Format the lines below, from the line with "Open the grey pompom headband image" through the line with "The image size is (835, 467).", as a Markdown table with the columns Row and Line, numbering each row and leaving out blank lines.

→ The data:
|---|
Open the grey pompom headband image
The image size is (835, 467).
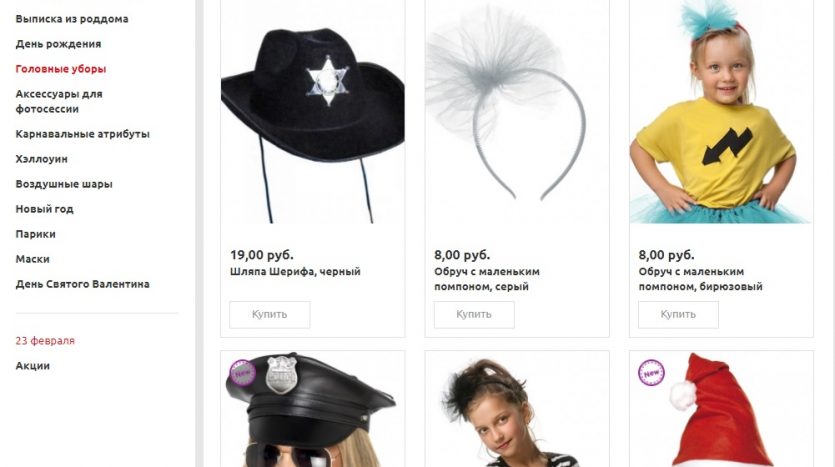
|---|
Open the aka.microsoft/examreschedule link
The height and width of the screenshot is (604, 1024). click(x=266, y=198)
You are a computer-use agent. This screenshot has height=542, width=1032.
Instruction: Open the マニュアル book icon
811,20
|---|
→ Solved exercise:
| Row | Line |
|---|---|
| 1 | Open the grey pompom headband image |
| 2 | The image size is (835, 467). |